Spoiler Alert: If you do not know how the Harry Potter series ends, skip the third paragraph.
I remember my aunt handing me the Sorcerer’s Stone. I’m referring, of course, to the first book in the Harry Potter series, not the stone itself. That would make for a very different article.
This book was comparatively thick from others I was used to reading, and therefore it seemed daunting to my ten-year-old self. My aunt, eager to get lost in the wizarding world right along with me, read it aloud, careful to read the dialogue in a British accent. We finished the Sorcerer’s Stone, then Chamber of Secrets. She even bought me books about Harry Potter (see Quidditch Through the Ages, it’s a real page turner when you’re ten) Soon after, I was reading them alone.
However, that was not when Harry and I became close. My love for Harry peaked just this last July, when he himself died in order to kill Voldemourt and return the wizarding world to safety. Harry, along with Hogwarts’ other allies, finally conquers evil with love and proves once again why Deathly Hallows grossed $169.2 million in its premiere weekend according to the Associated Press, and has grossed over a billion dollars worldwide. Rightfully so, as the movie was produced exceptionally.
After seven other films behind it, the series could have gone out with a lackluster bang and it would have been just as lucrative at the box office purely because of the fan following.
However, director David Yates doesn’t use this time to be lazy.
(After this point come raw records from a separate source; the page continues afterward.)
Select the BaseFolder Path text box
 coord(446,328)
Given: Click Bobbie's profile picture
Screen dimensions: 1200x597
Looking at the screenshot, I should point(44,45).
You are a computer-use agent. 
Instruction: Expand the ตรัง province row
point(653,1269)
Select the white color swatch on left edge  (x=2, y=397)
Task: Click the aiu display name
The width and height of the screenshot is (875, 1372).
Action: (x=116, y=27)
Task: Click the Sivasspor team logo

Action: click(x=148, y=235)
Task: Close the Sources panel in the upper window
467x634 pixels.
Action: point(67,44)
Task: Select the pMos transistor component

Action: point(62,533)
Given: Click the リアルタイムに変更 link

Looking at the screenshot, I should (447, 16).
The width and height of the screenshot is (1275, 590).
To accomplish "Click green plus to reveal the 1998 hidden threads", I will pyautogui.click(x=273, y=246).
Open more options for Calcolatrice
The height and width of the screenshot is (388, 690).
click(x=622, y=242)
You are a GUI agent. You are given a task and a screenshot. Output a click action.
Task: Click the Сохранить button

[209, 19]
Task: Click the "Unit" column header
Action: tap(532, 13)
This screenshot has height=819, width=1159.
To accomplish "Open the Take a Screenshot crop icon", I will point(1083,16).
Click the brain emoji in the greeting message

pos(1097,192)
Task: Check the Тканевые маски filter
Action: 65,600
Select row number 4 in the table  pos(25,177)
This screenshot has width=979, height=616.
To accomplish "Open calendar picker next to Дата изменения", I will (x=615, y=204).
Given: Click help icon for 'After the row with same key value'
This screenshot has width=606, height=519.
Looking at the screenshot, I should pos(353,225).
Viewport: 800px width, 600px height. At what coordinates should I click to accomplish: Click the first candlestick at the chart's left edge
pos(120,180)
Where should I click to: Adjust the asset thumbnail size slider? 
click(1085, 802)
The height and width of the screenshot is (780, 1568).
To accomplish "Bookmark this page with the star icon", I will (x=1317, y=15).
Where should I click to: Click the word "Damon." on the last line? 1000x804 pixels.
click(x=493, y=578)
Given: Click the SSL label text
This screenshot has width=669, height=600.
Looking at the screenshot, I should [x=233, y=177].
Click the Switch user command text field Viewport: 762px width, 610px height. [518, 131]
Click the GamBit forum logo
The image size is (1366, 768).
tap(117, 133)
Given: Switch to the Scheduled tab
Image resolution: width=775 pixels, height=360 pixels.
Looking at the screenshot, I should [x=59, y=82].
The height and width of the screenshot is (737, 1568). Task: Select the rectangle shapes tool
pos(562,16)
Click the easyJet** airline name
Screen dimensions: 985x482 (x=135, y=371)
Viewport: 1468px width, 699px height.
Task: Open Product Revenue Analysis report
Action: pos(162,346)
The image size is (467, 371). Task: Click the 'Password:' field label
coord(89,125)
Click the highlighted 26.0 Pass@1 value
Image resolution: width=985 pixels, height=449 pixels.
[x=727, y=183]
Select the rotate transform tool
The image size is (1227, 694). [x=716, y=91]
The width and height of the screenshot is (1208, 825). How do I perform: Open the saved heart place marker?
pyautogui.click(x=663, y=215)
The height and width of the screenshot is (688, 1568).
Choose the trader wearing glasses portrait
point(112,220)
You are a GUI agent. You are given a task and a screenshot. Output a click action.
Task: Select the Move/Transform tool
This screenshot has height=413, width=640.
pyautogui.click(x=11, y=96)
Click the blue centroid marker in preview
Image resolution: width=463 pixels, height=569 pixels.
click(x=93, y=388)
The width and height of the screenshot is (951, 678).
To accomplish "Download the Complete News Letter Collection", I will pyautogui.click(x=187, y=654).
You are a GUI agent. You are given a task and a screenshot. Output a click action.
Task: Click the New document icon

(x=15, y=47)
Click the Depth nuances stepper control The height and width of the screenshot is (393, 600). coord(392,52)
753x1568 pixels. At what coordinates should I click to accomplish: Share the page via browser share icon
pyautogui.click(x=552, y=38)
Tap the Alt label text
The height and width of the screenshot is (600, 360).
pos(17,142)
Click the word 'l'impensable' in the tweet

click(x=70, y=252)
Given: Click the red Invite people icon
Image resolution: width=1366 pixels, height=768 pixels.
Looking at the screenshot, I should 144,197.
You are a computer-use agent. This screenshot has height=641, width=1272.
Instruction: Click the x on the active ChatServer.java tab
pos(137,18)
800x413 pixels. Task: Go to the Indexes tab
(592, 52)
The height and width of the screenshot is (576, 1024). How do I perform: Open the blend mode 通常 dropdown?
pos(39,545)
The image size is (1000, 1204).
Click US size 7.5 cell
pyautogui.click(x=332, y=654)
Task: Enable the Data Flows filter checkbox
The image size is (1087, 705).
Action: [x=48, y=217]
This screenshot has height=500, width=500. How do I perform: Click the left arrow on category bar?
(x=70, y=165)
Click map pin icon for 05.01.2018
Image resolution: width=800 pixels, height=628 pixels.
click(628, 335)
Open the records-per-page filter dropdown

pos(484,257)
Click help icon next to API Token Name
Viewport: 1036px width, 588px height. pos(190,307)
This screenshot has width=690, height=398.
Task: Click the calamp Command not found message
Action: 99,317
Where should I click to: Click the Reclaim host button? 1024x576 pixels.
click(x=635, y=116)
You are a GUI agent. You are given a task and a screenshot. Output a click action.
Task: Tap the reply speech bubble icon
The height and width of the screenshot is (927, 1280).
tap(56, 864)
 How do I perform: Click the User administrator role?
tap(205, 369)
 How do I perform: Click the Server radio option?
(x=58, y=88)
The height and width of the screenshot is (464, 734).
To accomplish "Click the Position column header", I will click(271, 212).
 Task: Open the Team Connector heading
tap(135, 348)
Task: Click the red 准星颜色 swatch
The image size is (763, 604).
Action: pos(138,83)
This is Yates’ fourth film to direct in the series, and it’s demonstrated while Yates maintains the same style as most of the other films, in Hallows Part I and II, the special effects are about as stunning as they’ve ever been. Deathly Hallows Part II is much better than it needed to be, certainly doing the unimaginable complexity of the series justice.
However, this fantastic complexity portrayed on the screen was the kiss of the death for me on the page. Around the time the series became globally popular (it’s printed in 63 languages), I lost interest in the books. I had friends demolishing them, completing 600 pages in single nights. I couldn’t even start them. In fact, Book 4 sat in my locker for my full sophomore year. I didn’t even bother buying them after that.
It’s no reflection on J.K. Rowling. I found the books I did read to be intriguing, pleasantly complex and dare I say it, magical. But once the books complicated past sorting hats and Quidditch, I just wasn’t invested enough to sit down regularly and devour hundreds of pages about horcruxes (magical objects).
This in no way means that I am against Harry Potter or the books cataloging his years at a magical high school. Harry Potter is a story of unfailing loyalty, good defeating evil and fighting for what you believe in. Granted, the characters are fighting for justice on giant chess pieces, but that’s all the better.
I completely understand the Harry Potter explosion. Had I had less of a bias against lengthy novels, I would’ve been waiting in line for them right along with everyone else. But I was waiting to see unfailing loyalty portrayed on screen, and so after the Deathly Hallows book was released in 2007, I shamelessly kept it to myself that I had absolutely no idea how the series ended.
That’s when, when I walked into Auditorium 13 on the evening of July 14th, I was nervous to admit (even to my friends) that I was a fraud. I didn’t know whether Harry lived or died. Filling into the crowded auditorium, I realized it didn’t matter that the Goblet of Fire sat unread on my shelf…still. I was there with 200 other people who only wanted to see Harry be victorious. When my friends finally caught on that I didn’t know the ending, they were respectful of it. They knew I was a “Deathly Hallows virgin” if you will, and they weren’t about to spoil for me what had been such a long time coming event for them.
An event six years in the making, in fact! On November 16, 2001, Harry Potter and the Sorcerer’s Stone was released and that’s when Harry and I met. I went from seeing it out of social obligation (I wasn’t about to be the only third grader who hadn’t seen Harry Potter) to walking out of the theater still in a daze from Harry’s first year at Hogwarts.
Despite my neglecting of the books and me initiating our parting shortly after reading Chapter 1: The Riddle House, in the Goblet of Fire, I was glad to see the movies and for eight midnight premieres. I lined up with millions of other Potter fans.
Between the books and the movies, children, teens and adults can enjoy Harry Potter. Many have appreciated the themes that the Harry Potter story offers in a setting to escape in. Hogwarts is beautiful on screen, and there they teach more than just Defense Against the Dark Arts. They teach young adults the value of humility, how to fight for what you believe in, and why (once a year) rebellion is better than any spell.